Airports are like cash registers for capitalism — parking, duty-free shopping, food, fuel, and overpriced coffee. And GMR owns the whole ecosystem. In Q1 FY25, 74% of its revenue came from the aero business (passenger and airline charges), while 26% came from non-aero sources (retail, F&B, cargo, and consultancy).
Despite everything being “operationally positive,” the P&L looks like an unending layover — net loss of ₹651 crore in FY24, and still bleeding in Q1 FY25. But don’t worry, management calls this “transitional turbulence.” Sure, because when you owe ₹41,000 crore, what’s another quarter of loss among friends?

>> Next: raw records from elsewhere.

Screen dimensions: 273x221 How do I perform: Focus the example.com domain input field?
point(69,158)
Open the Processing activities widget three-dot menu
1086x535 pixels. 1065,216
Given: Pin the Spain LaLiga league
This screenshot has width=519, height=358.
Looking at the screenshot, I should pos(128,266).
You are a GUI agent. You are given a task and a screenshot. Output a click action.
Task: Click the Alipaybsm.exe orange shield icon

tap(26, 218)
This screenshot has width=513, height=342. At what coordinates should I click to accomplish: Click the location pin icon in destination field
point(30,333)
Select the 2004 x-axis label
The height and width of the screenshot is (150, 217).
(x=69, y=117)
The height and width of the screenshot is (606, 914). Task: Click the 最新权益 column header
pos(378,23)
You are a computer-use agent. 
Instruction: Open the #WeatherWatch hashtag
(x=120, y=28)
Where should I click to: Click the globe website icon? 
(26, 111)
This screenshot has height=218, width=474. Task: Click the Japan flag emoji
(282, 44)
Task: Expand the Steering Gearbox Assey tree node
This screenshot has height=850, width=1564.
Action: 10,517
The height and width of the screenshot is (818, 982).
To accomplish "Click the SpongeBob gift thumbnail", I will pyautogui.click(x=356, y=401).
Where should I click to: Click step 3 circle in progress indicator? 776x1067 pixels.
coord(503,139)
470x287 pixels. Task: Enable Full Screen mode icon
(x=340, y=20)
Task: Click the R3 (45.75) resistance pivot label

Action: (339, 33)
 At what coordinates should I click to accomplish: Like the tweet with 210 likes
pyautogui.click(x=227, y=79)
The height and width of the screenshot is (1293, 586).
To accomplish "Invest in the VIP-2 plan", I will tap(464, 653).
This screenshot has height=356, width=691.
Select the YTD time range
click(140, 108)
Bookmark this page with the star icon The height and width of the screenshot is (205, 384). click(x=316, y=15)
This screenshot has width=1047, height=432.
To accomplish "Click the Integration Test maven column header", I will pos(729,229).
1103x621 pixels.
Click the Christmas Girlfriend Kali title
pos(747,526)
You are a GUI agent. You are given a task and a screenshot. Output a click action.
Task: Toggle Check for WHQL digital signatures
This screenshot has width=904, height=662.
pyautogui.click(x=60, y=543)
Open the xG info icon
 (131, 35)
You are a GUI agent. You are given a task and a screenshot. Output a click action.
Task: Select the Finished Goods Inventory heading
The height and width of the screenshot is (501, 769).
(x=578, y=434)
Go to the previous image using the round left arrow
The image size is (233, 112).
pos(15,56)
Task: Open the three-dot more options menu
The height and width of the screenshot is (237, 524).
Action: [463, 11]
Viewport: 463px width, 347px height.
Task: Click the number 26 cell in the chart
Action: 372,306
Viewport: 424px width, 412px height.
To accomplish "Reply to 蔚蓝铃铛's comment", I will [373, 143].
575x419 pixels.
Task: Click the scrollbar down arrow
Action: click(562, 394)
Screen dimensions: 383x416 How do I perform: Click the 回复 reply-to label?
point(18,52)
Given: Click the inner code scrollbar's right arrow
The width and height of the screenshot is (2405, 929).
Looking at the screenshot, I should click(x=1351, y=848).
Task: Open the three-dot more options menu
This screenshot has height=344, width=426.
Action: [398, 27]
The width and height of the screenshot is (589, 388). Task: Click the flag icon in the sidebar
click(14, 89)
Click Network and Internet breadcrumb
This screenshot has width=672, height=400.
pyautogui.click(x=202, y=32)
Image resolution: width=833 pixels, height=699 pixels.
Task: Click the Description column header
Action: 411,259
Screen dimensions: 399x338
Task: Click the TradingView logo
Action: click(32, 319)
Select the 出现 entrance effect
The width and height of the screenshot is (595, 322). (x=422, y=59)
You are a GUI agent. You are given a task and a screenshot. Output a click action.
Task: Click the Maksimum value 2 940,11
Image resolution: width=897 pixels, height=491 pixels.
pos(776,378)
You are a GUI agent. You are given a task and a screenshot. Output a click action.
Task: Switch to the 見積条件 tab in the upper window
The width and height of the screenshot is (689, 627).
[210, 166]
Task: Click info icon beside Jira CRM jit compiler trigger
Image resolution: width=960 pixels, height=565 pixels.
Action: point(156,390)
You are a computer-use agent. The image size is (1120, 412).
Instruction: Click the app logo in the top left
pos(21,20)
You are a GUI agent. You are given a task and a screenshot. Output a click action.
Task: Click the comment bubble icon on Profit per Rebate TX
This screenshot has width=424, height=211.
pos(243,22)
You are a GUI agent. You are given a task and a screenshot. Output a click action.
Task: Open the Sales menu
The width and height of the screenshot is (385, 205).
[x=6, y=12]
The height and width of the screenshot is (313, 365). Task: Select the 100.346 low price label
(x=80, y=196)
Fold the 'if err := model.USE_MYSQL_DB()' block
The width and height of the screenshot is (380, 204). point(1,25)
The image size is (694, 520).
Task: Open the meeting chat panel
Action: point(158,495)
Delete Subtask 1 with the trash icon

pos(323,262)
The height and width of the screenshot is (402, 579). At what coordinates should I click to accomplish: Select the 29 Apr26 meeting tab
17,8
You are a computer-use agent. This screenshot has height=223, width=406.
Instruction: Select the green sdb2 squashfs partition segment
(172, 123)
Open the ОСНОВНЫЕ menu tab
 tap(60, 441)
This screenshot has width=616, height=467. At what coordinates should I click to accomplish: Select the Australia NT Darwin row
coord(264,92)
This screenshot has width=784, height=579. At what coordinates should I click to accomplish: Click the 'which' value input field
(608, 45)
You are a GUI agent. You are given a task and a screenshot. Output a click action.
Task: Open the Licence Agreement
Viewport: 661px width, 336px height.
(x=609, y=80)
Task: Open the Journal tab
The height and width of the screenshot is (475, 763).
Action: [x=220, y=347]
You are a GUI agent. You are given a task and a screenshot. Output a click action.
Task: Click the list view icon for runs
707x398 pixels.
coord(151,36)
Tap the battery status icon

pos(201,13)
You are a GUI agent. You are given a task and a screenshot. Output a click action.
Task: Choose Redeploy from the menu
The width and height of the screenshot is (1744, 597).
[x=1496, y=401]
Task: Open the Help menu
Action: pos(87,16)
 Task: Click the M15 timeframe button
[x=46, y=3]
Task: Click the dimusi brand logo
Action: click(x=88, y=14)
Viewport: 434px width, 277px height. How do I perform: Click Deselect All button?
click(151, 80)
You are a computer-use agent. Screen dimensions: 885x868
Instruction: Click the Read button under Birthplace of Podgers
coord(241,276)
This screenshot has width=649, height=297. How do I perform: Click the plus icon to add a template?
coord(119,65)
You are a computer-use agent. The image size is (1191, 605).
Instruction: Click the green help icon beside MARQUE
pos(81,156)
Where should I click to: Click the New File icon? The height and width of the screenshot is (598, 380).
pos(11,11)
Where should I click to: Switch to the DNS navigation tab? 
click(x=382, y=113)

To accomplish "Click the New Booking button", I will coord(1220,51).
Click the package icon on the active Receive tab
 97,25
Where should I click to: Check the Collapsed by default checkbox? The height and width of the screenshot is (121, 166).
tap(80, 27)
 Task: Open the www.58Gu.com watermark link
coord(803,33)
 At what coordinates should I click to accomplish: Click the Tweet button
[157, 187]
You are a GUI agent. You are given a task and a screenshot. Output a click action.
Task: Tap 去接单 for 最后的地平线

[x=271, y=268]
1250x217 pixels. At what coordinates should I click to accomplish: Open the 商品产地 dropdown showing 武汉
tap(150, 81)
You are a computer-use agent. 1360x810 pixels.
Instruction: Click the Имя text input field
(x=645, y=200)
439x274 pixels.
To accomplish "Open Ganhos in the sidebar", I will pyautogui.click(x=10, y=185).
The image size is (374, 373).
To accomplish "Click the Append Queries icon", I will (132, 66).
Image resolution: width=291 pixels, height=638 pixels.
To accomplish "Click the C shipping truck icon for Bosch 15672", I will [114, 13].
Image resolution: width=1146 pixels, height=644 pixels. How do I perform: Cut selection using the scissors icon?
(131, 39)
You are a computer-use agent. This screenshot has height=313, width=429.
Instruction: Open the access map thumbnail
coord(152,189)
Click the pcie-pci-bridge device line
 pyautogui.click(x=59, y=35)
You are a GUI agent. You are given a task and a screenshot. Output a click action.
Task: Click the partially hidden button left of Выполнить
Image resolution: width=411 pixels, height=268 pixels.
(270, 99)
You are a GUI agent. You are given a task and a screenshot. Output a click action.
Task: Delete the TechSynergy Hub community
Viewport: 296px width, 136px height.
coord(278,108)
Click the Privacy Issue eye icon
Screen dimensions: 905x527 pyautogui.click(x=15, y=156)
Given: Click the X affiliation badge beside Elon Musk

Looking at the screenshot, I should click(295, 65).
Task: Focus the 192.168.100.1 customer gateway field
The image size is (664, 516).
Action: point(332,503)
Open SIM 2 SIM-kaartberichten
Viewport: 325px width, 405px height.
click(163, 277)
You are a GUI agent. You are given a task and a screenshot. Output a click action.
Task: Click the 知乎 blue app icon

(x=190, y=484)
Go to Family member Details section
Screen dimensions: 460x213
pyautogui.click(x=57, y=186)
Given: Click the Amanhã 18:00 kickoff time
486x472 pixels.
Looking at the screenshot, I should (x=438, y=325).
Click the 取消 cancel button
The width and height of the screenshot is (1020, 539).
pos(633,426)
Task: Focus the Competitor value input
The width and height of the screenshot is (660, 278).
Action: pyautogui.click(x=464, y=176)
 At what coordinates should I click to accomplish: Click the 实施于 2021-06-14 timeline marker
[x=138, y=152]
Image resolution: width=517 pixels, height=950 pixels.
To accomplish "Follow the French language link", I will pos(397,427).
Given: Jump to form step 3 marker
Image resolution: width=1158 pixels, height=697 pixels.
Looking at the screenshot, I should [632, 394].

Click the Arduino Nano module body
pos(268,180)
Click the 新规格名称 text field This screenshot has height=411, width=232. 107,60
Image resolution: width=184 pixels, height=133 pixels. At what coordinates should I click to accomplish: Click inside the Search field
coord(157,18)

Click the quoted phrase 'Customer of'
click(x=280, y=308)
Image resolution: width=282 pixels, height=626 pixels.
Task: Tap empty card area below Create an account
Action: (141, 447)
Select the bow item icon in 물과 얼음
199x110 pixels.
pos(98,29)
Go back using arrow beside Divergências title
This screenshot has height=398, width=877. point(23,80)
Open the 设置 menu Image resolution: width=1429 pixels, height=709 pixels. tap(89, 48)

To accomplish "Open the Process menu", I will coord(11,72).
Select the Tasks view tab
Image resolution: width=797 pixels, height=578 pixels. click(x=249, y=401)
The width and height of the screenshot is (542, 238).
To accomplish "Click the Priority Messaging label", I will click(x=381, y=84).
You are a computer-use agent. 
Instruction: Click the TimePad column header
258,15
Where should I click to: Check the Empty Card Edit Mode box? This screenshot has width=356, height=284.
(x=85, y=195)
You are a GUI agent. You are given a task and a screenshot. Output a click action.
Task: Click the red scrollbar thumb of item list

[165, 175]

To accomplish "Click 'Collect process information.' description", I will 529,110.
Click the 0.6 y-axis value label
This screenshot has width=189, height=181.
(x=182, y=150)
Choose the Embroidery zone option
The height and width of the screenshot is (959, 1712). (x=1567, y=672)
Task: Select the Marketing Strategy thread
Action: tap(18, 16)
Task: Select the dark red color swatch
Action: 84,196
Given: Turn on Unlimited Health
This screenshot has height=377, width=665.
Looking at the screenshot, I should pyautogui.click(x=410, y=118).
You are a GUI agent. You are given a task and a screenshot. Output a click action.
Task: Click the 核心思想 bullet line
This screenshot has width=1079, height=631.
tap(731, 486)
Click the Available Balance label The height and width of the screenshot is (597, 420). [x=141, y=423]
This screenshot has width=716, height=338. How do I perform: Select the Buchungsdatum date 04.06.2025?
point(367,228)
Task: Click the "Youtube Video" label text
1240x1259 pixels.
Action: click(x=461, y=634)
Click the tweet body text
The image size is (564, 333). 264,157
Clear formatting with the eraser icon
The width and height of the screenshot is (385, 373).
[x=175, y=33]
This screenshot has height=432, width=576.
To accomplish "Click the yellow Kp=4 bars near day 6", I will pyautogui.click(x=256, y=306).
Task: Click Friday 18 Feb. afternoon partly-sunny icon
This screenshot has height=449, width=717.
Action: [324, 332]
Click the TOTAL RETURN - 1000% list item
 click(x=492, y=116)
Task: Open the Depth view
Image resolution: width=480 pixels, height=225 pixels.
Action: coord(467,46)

3. Business Model – WTF Do They Even Do?
If you’ve ever paid ₹350 for chai and samosa at an airport, congratulations — you’ve contributed to GMR’s “non-aero revenue.”
The business model is beautifully simple:
- Build airports with borrowed money.
- Collect landing, parking, and terminal charges (aero revenue).
- Make passengers spend on shopping, food, and parking (non-aero revenue).
- And when in doubt, rent land to hotels and malls.
The company’s Delhi and Hyderabad airports are jewels in its crown. The Delhi Airport just expanded capacity from 66 million to 100 million passengers, and Hyderabad grew from 12 to 34 million in FY24. Goa’s Mopa Airport, meanwhile, is scaling up from 4.4 million to 7.7 million passengers — because every beach party needs an airport entry fee.
And for global flavor, they operate Medan Airport in Indonesia, while building Bhogapuram International Airport (31% complete, expected by June 2026) and Crete International Airport (36% complete, expected by Feb 2027).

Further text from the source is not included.